We knew not everything we wanted to watch would be free, but we believed that over the course of a year, we would spend less than we did with DirecTV. As it turned out, we did. In fact, I kept a spreadsheet of all of our TV show / movie purchases, plus music and iPod Touch apps. The bottom line after a year was a little less than what we spent on DirecTV the year prior. So we basically got our music for free and iApps gratis.

Another reason it was easy to butcher the tether: generally speaking, I think that TV's pretty much a time suck. Yeah, there are several shows I've seen over the last few years that I'm genuinely glad I saw (Six Feet Under, Lost, Better off Ted, Pushing Daisies, The Riches, the first couple seasons of Chuck). But the idea of sitting in front of a TV, turning it on, and scanning through channels just to see what's on sounds about as fruitful as playing solitaire with a deck of 51 cards. 

So we now plan our viewing more proactively. We watch what we truly want to watch, or we don't watch anything. In fact, both my wife and I have read far more books in the last year than ever before. Hell, the fact that I've even started this blog could be partially credited to the increased reading I've been doing as reading is a more thought provoking use of time.


Anyway, all that is not really my point. If you're curious what we've done right during this transition, and what we've done wrong, leave a comment—I'd be happy to share.


————————


My concern is, of course, baseball. Specifically, MLB.com's $100.00 ($120.00 for "Premium") internet-only-viewing package one can purchase to watch, EVERYWHERE!, any and every baseball game being played at any given time (mlb.tv). Except for one that is being played by a team in your "local market," even if that team is playing on the road, and therefore not in its local market. I live in Denver, Colorado. My local market includes the Colorado Rockies. That's my team. The team whose games I really like to watch.
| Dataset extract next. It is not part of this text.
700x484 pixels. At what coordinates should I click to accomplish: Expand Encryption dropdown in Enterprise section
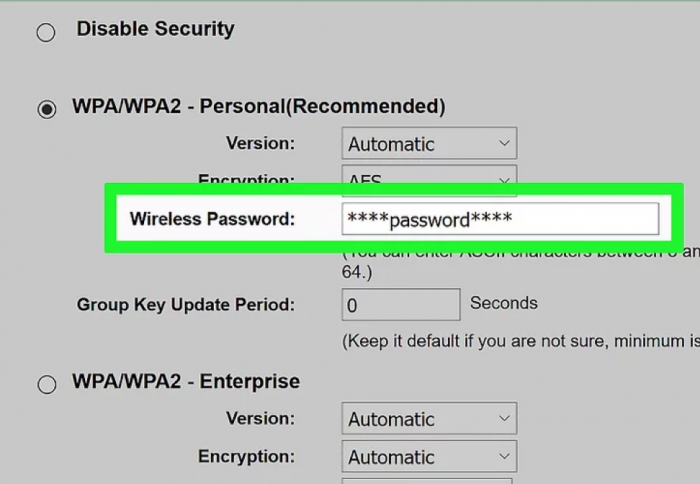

But the blackout restrictions prevent me from doing that, unless I am out of town.

But at least I don't live in the midwest (anymore). There are 30 teams in Major League Baseball. If I lived in my hometown of Jefferson, Iowa, I would be unable to watch games involving the Cubs, the White Sox, Milwaukee, St. Louis, Kansas City, or the Twins. If none of those teams were playing each other on a given day, that would exclude me from watching six games involving twelve teams. Nearly half of MLB would be off limits to me.

Finally, I get to that which I've set out to rail. The Blackout. I understand a home sporting event not being televised in a local market if enough tickets haven't been sold. The team wants people in the seats, and I get that. But nearly all of the Rockies games (not just home games) are televised on FSN Rocky Mountain (soon to become ROOT Sports) or ESPN or FOX, whether they sell enough seats or not. Now, I do have an antenna hooked up to my TV, so I could watch a Rockies game televised on FOX, but I am unable (unwilling might be a better term, I suppose) to watch ROOT Sports or ESPN (ESPN3 notwithstanding).

Why doesn't MLB.tv offer a non-blackout package? As far as I can tell, the reason for the MLB to black me out from viewing a Rockies game is that ROOT Sports makes them. Because ROOT wants me to watch it traditionally. And I just do not get that. Why can't they offer their feed to MLB.tv just like they do to Comcast, DISH, DirectTV, Cox, and others? Let me watch it on my computer, but make me watch the commercials. I won't mind. You might think me crazy, but in our new set-up, I don't see many commercials, and I actually kind of miss them. Well, some of them, anyway.

When I watch a game that I'm allowed to watch on MLB.tv, and it goes to commercial break, nine times out of ten I get a generic screen with an MLB.tv logo and the text: Commercial Break in Progress. Are you kidding me? The sponsors who advertise during Rockies games are now missing me entirely. Yeah, I know they probably don't care about one guy, but more and more people are starting to get their video this way, so it would behoove them to start worrying about it.